Wednesday, April 17, 2013

Happiness Part 2- Not every NO is personal.


Rejection is perhaps the most common reason for unhappiness. When someone gives NO, as an answer to any of our questions, we feel devastated and start critically analyzing the possible reasons for this. Since, No wasn't the answer we expected, our thoughts also form negative conclusions about the person, about his/her personality. After all the scrutiny about the "NO", we conclude the so called 'only possible reason as, "He/She doesn't like me." Period.
Especially if there has been a situation in the past, justifying their "dislike". 
In the school, scenario for instance, when a teacher chooses a someone to be the leader of a group, another possible candidate for the same might feel, he wasn't chosen because the teacher dislikes him.
The truth, however, is that, personal opinions rarely matter while we make intellectual decisions. Most importantly when  the decision is work, efficiency and time oriented. If a person refuses to come to a party you threw, it may not be because he/she dislikes you but because he/she genuinely didn't have time. 
When we as individuals, start to take everything personally, in our mind we make ourselves the center of the universe. In reality we are nothing but a tiny part of this universe of infinite possibilities. Therefore there is no reason to take anything too personally.
Now, what if someone does base their decisions on personal opinion about you. 
Once you have decided in your mind not to take anything too personally, then does it matter any more, what the other base there decisions on? 

Friday, February 1, 2013

Happiness Part 1- Appreciation and Reaction.

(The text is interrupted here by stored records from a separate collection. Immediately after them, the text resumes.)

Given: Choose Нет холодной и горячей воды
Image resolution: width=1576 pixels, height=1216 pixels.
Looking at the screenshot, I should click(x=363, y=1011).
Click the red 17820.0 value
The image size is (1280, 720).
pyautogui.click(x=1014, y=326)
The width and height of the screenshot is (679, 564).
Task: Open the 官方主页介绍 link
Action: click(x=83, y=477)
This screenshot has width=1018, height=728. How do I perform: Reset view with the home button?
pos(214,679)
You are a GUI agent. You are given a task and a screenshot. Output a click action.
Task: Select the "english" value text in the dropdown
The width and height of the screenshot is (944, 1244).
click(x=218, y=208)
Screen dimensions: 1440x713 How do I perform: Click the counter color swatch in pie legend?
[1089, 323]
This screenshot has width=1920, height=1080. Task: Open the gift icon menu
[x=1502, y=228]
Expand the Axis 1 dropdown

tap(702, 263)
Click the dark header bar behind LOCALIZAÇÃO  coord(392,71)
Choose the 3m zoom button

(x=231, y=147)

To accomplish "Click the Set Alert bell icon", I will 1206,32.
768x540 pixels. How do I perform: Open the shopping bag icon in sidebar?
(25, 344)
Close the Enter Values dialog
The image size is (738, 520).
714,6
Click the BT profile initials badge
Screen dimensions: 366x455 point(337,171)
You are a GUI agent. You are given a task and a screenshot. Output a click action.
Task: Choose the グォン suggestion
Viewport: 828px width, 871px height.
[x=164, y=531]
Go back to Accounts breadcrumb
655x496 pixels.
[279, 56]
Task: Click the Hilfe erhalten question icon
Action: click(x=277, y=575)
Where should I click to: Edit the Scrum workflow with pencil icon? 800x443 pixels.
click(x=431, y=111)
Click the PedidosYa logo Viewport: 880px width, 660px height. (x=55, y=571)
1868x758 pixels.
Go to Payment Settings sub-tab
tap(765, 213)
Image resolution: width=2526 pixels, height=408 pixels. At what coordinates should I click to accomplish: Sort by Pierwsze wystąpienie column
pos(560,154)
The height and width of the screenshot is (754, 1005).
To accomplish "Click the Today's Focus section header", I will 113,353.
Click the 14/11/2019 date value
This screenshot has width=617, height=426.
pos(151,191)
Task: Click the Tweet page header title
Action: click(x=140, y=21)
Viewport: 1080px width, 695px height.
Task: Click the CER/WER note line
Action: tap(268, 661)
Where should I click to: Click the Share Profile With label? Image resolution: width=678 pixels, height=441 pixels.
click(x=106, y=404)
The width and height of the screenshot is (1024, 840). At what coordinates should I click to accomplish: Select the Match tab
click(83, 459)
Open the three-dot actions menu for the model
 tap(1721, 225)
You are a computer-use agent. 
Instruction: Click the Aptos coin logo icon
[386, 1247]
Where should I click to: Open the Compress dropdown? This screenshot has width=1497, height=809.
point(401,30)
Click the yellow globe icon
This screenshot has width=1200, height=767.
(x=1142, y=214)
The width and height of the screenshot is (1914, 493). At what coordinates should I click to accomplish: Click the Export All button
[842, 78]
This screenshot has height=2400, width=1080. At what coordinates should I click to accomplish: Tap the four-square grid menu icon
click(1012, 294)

Hey! So this is my first post on this BLOG!!! Woop! Woop!
As the name suggests this is a blog about: LIFE (no surprises there!)
Well basically, I plan to discuss some of the issues we all go through in our daily life.
Also, some incidents I have faced.
Mostly give my point of view about different issues and topics.
Hope U enjoy!
If you have any questions, please be free to ask me in the comment section. :)
And please share if you find it interesting!
 :)

Happiness Part 1- Appreciation and Reaction.

First to define happiness we must understand what happiness is not. It is not excitement, anxiety, being surprised or having butterflies in your stomach. It is being in-peace, being stable and being in-control.

Now, almost 99% of what we do is for our, or someone else s' happiness (parents, friends, teachers etc.). The funny thing here is actually that, even after our tremendous efforts, we are NEVER 100% happy.
Many times what we do, doesn't get as much appreciation as we feel is required. So, we get upset and perhaps angry with the person who didn't appreciate us. Like the other day, I did a lot of household chores, by choice, and when my mother came back from home from work, she didn't say anything about. Not even a word.
Naturally, I got upset and kept "begging" for her appreciation. This is a very common situation in our lives, a mother “begging" for appreciation from her kids when she makes a meal for them, a friend "begging" for appreciation from another friend after buying him a gift, even to the extent of "begging" for appreciation when we do social service. 
Thinking about this habit of "begging", we understand that, it is for our happiness. This is clearly because we feel that appreciation from another person gives us happiness.
We feel, all these external factors, which are obviously not in our control (unless we have super-powers), are the factors that our happiness is dependent on. But as we know the only thing one can control is himself/herself. And that is the answer we have been searching for: Happiness comes from within.
All we need to do now is change our perspective. 
To change our perspective, first we need to be in-peace no matter what situation we have to face. Secondly, we shouldn't base our action ONLY for the sole purpose of another person’s reaction. Thirdly, be prepared for the worst outcome, (don't think negative, but just be cautious) because other people can be very unpredictable.

The objective of doing the household chores, for me, was only to gain my mother’s appreciation. However, if I would have done the chores for the sake of seeing the house clean, and taking it as a part of my duty as a member of the family, I wouldn't have realized that my mother didn't acknowledge it.
Now, even if I didn't change my thinking that way, if my mother didn't appreciate, I should try and understand that, her reaction is beyond my control. If she is a person who would otherwise appreciate, something is obviously not going well with her too. May be she faced a few problems during work or had to face heavy traffic.